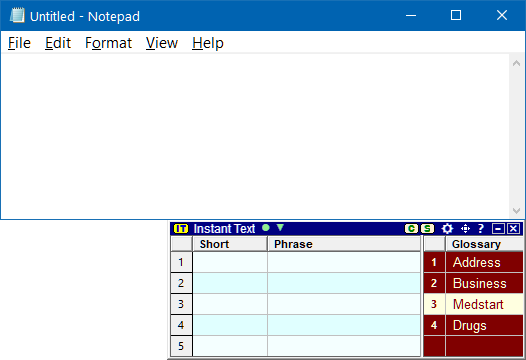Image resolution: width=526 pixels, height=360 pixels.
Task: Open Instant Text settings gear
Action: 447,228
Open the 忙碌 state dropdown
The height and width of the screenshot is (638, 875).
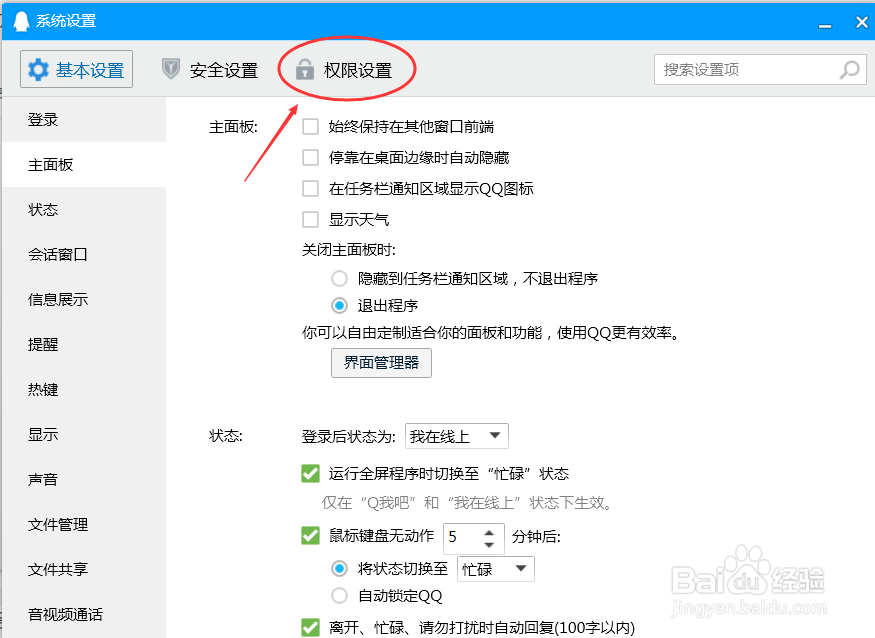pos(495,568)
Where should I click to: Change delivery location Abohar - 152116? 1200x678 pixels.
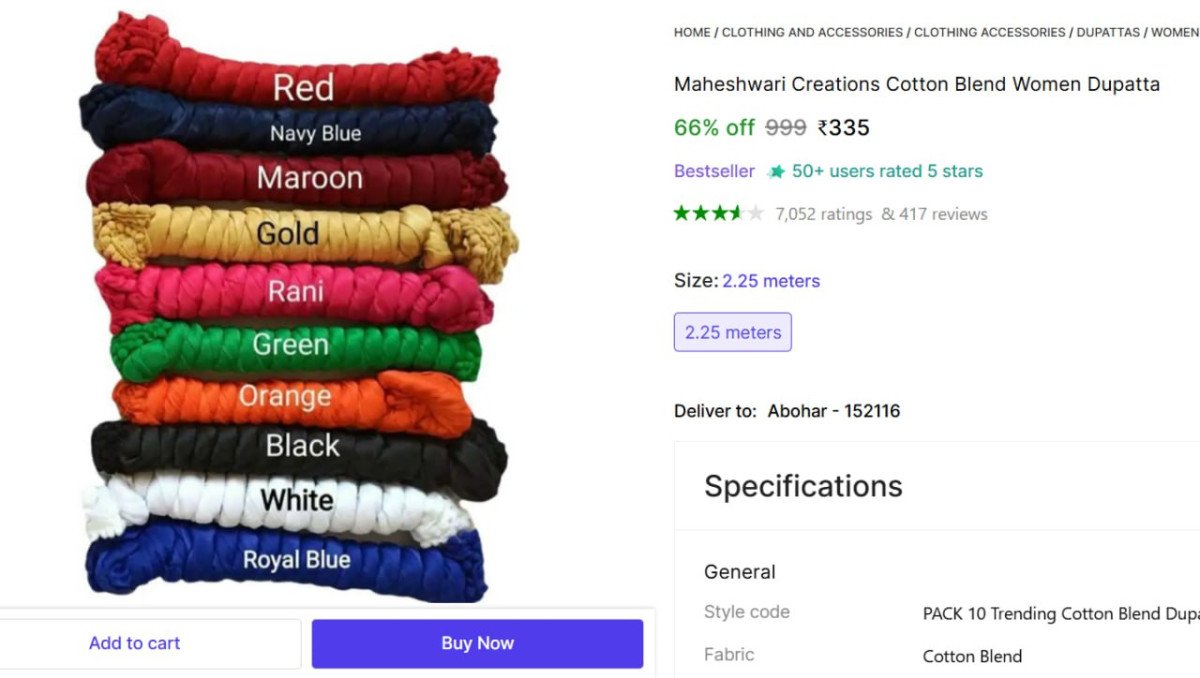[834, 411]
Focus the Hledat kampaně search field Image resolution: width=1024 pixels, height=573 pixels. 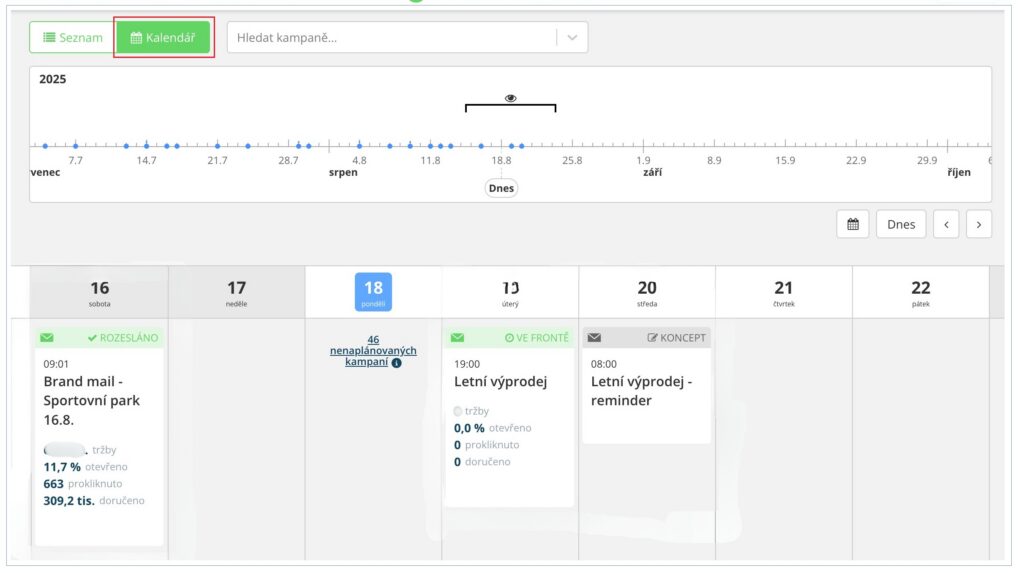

##########

## What is expected
Could you copy out the whole listing above verbatim, line for line, omitting the pictures?

## Exercise output
Image resolution: width=526 pixels, height=360 pixels.
Task: Open Instant Text settings gear
Action: 447,228
Open the 忙碌 state dropdown
The height and width of the screenshot is (638, 875).
pos(495,568)
Where should I click to: Change delivery location Abohar - 152116? 1200x678 pixels.
[834, 411]
Focus the Hledat kampaně search field Image resolution: width=1024 pixels, height=573 pixels. 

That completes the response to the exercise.